Mechanism allows analysis of sensitive information without compromising data ownership
Africa’s population cohort studies are set to test a novel way of sharing their data: keeping the data at home and bringing the analysis to them.
That’s the idea behind TRE in a Box, a ‘trusted research environment’ about to be trialled in the African Population Cohorts Consortium. The tool is designed to help African cohorts take part in big, international studies while maintaining control of their data and staying on the right side of national laws.
The APCC brings together 67 population cohorts in 21 African countries, supported by a secretariat with a programme manager and a stakeholder engagement officer. TRE in a Box has been developed to overcome data-sharing challenges within the network, Kobus Herbst, APCC interim steering committee co-chair, told a 28 May webinar to update network stakeholders on its progress.

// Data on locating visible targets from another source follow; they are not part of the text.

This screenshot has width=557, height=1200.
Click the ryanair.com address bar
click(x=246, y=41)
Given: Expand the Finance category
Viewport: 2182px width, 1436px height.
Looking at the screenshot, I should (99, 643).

“Data sovereignty is a hot topic at the moment in Africa, and I think we are ahead of the curve by establishing the capability of bringing analysis to the data rather than sending data outside of our institutions and our countries,” Herbst told the webinar.
Secure environment
TRE in a Box will give each cohort a secure environment in which approved researchers can analyse data, manage provenance and metadata, and integrate findings across studies, all without data leaving the cohort’s own infrastructure. “You have absolutely full control on what goes in there and what goes out of it,” said Herbst.

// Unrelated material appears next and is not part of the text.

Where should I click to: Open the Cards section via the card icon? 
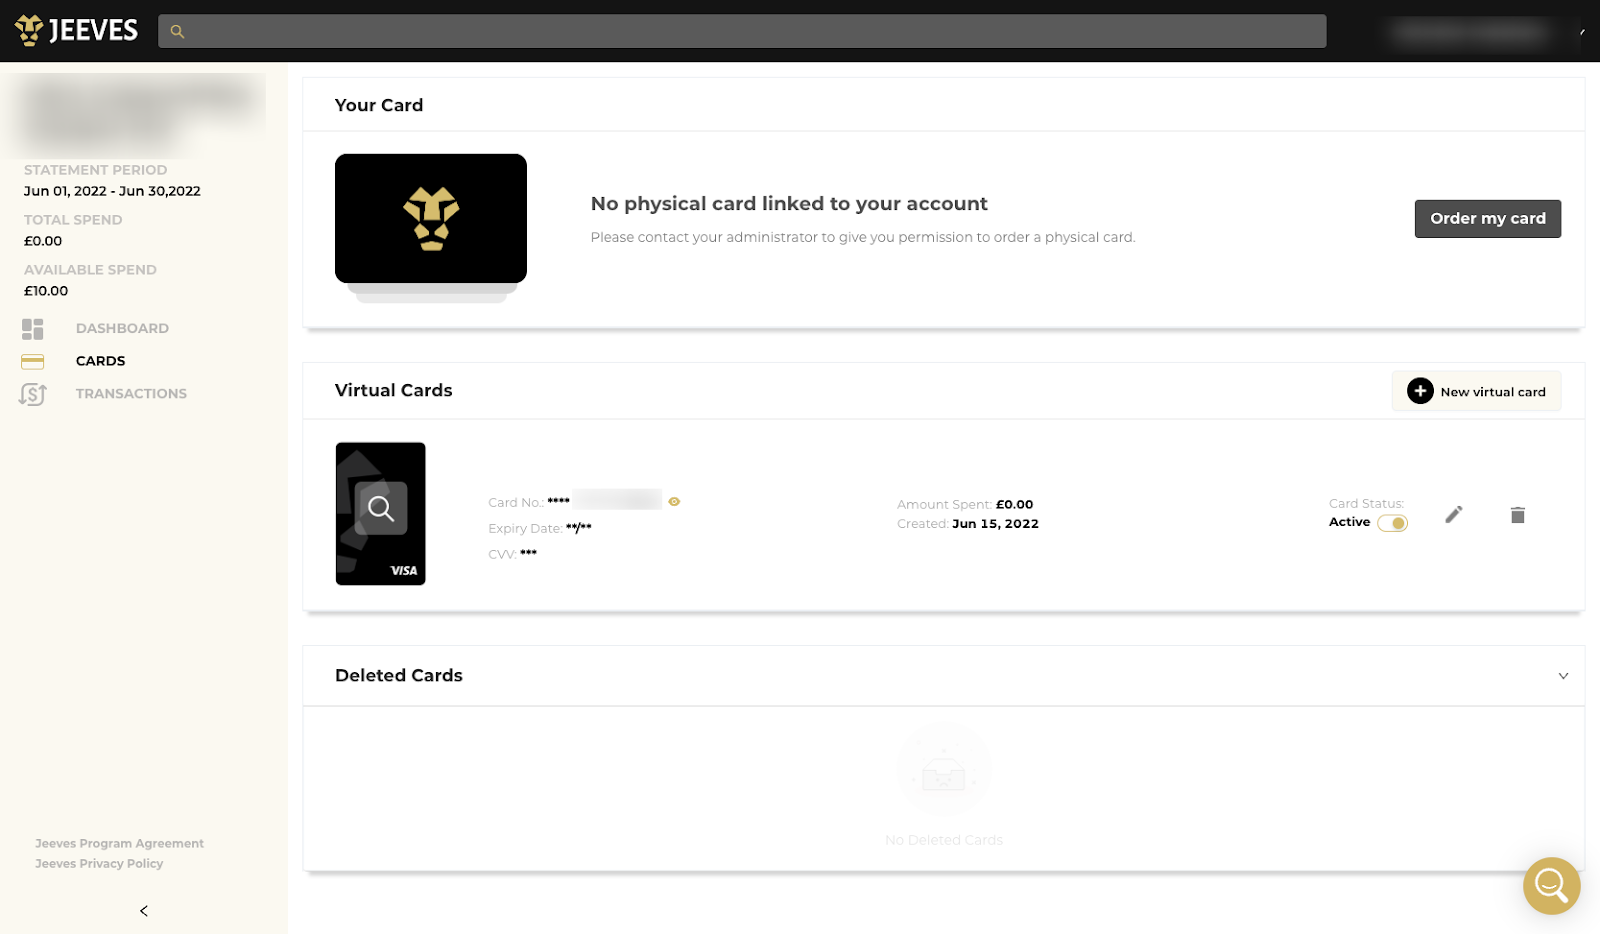(32, 360)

A prototype has been developed, he said, and an introductory workshop is planned for August, likely in Nairobi, to give selected cohorts hands-on experience before they begin piloting the system. The long-term ambition is to link these environments to allow federated, multi-cohort analysis.
The push for better data infrastructure is closely tied to the APCC’s scientific plans. A flagship project, Gen-Impact, funded by the Wellcome Trust, will deep-phenotype and genotype 10,000 participants from APCC cohorts covering under-studied African populations, examining how genes and environment interact in the burden of non-communicable and infectious diseases. It will support five sub-studies of about 2,000 participants each, with about US$1 million per sub-study.
The APCC is also developing work on climate and health research and universal health coverage indicators within cohorts as it continues to build out its data science capacity. Monthly webinars will continue as the data system evolves, and the consortium’s ethics and legal teams will keep liaising with institutions to refine the rules around data visiting and joint projects, the webinar heard.